Dr Colin Mendelsohn, a prominent doctor, vape researcher, and tobacco harm reduction advocate from Australia, wrote a book titled Stop Smoking Start Vaping in which he outlines the efficacy of vapes as a smoking cessation tool and debunks common myths about vaping.
Mendelsohn, who is now retired from medicine, continues to advocate for regulated nicotine vape sales in Australia as the country wages its war on vaping products (if you don’t follow him on Twitter, you should). Mendelsohn says, “There is overwhelming scientific agreement that vaping is far less harmful than smoking. Vaping does not produce smoke. It is the 7,000 chemicals in smoke (including 69 cancer-causing agents) released from burning tobacco which cause almost all the death and disease from smoking.”
Safety Concerns About Vaping
While vaping is an effective quitting smoking tool, many still wonder, “is vaping safe?” One of the most common concerns is that vaping is just as harmful as smoking, if not more so.
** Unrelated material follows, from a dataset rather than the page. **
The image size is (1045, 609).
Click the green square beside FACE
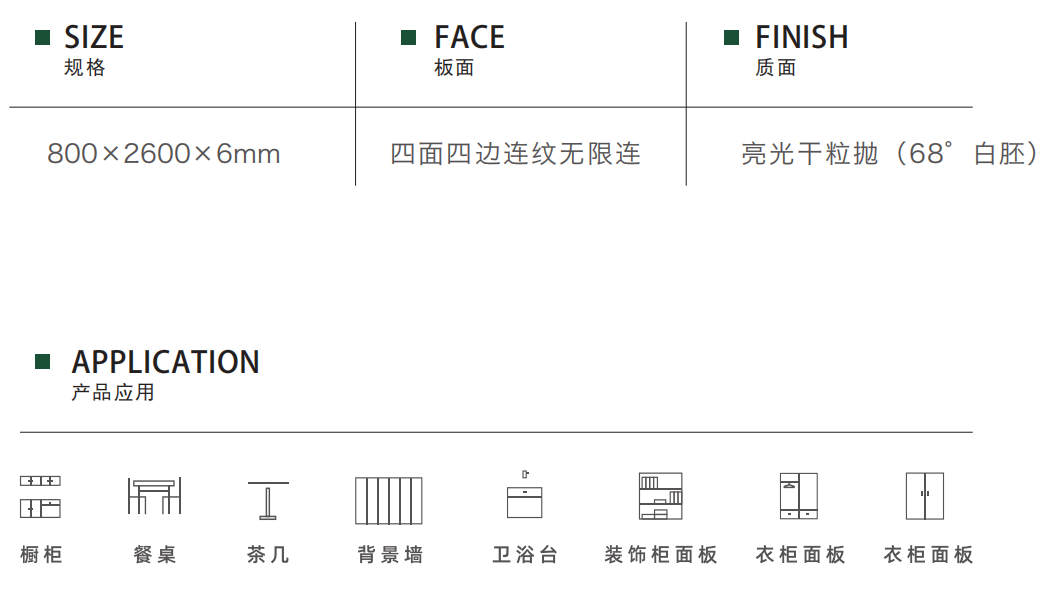pyautogui.click(x=409, y=37)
However, this is not supported by scientific evidence.
According to a report from Public Health England, vaping is at least 95% less harmful than smoking. This is because e-cigarettes do not produce the same toxic chemicals that are found in cigarette smoke, such as tar and carbon monoxide.
The Royal College of Physicians in the UK have stated that “promotion of e-cigarettes as a harm reduction intervention is therefore justified” and that “vaping is unlikely to exceed 5% of the harm from smoking tobacco” in a 2016 report.
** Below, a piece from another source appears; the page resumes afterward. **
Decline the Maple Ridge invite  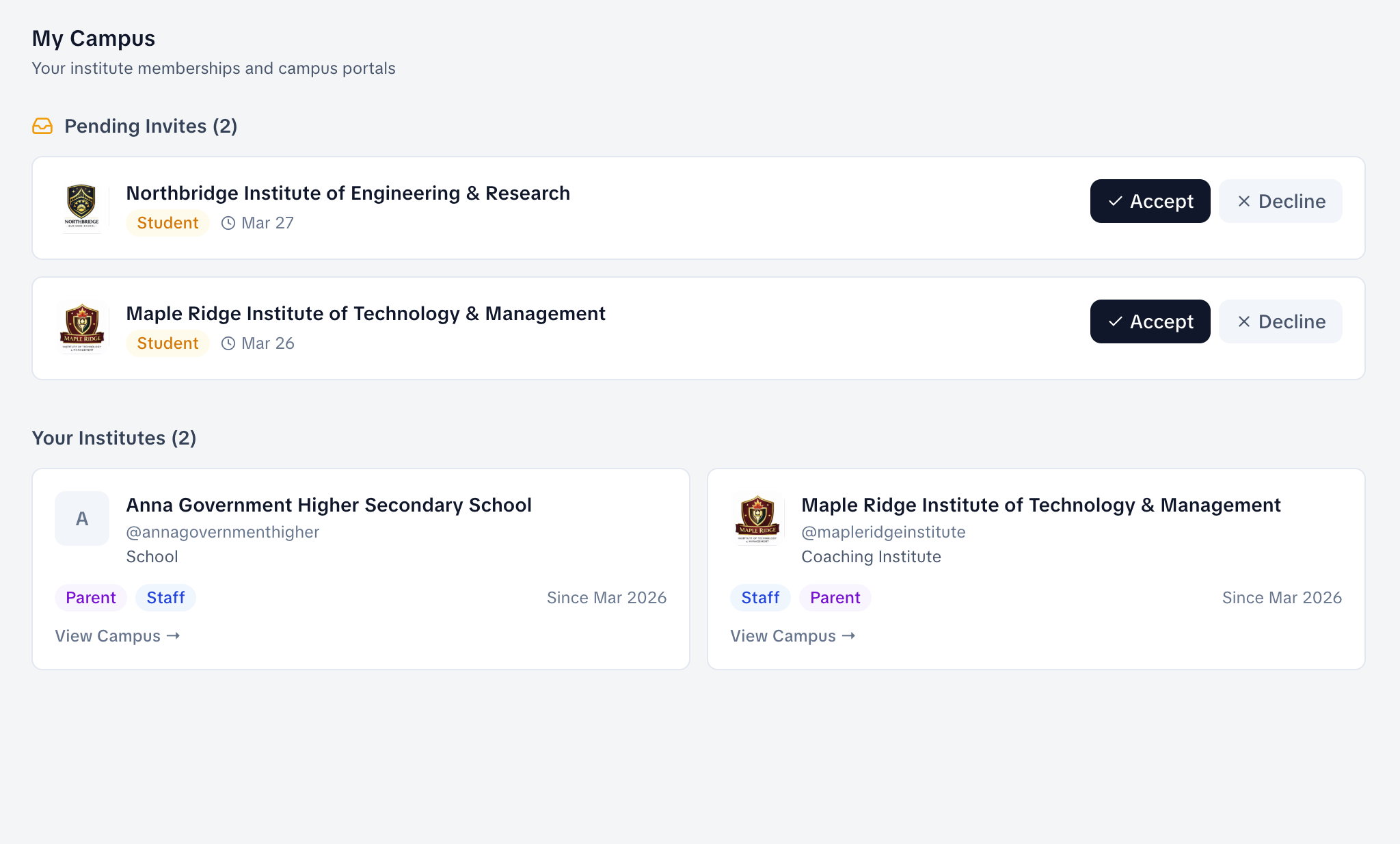1280,321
Another concern is that vaping can lead to nicotine addiction. While it is true that e-cigarettes contain nicotine, the amount of nicotine found in e-cigarettes is generally lower than that found in cigarettes. Additionally, many e-cigarettes allow users to adjust the amount of nicotine they consume, allowing them to gradually reduce their nicotine intake over time.
In fact, there is evidence that “dual users” (those who both smoke and vape) have high “accidental quit” rates—meaning that those who take up vaping alongside smoking cigarettes may quit smoking without even intending to.
There are also concerns about the long-term health risks of vaping on lung health. However, studies have not found any evidence of harm to the lungs from vaping. There has been a particular fear about a condition called “popcorn lung,” which we’ve debunked thoroughly in another article.
In addition, there are concerns about lung injuries from EVALI, which arose in 2019, but these cases were caused by harmful chemicals (namely, vitamin E acetate) added to illicit THC vapes.
When asked “is vaping safe,” Dr Colin Mendelsohn himself said, “Vaping nicotine does not cause serious harm to the lungs,” and that “There has never been a single death caused by vaping nicotine.”
Conclusion: Is Vaping Safe? Well, It's Safer!
So, is vaping safe? Well, it would be better to use the word “safer.”
Vaping has been proven to be an effective quitting smoking tool. While there are some concerns about the safety of vaping, scientific evidence does not support the idea that vaping is as harmful as smoking.
It’s important to note that vaping is not risk-free and it’s not recommended for non-smokers or for those who have never smoked. But, for smokers looking to quit, vaping is a much safer alternative to traditional smoking. As always, it is important to consult with a healthcare professional before making any decisions about smoking cessation.